The term artificial general intelligence builds on the notion of general intelligence that originated with Charles Spearman’s work in the early 20th century Spearman (1904). Spearman’s work was part of a wider attempt to quantify intelligence in the same way we quantify height - an approach connected to eugenics and Francis Galton’s book “Hereditary Genius” Galton (1869).

There are general principles underlying intelligence, but the notion of a rankable form of intelligence where one entity dominates all others is fundamentally flawed. Yet it is this notion that underpins the modern idea of artificial general intelligence.
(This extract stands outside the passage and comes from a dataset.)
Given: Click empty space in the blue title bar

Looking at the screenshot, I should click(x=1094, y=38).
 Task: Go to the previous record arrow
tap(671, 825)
To understand the flaws, consider the concept of an “artificial general vehicle” - a vehicle that would dominate all other vehicles in all circumstances, regardless of whether you’re traveling from Nairobi to Nyeri or just to the end of your road. While there are general principles of transportation, the idea of a single vehicle that would be optimal in all situations is absurd. Similarly, intelligence is composed of various capabilities that are appropriate in different contexts, not a single formula that dominates in all respects.

Figure: The notion of artificial general intelligence is as absurd as the notion of an artificial general vehicle - no single vehicle is optimal for every journey. (Illustration by Dan Andrews inspired by a conversation about “The Atomic Human” Lawrence (2024))

This illustration was created by Dan Andrews inspired by a conversation about “The Atomic Human” book. The drawing emerged from discussions with Dan about the flawed concept of artificial general intelligence and how it parallels the absurd idea of a single vehicle optimal for all journeys. The vehicle itself is inspired by shared memories of Professor Pat Pending in Hanna Barbera’s Wacky Races.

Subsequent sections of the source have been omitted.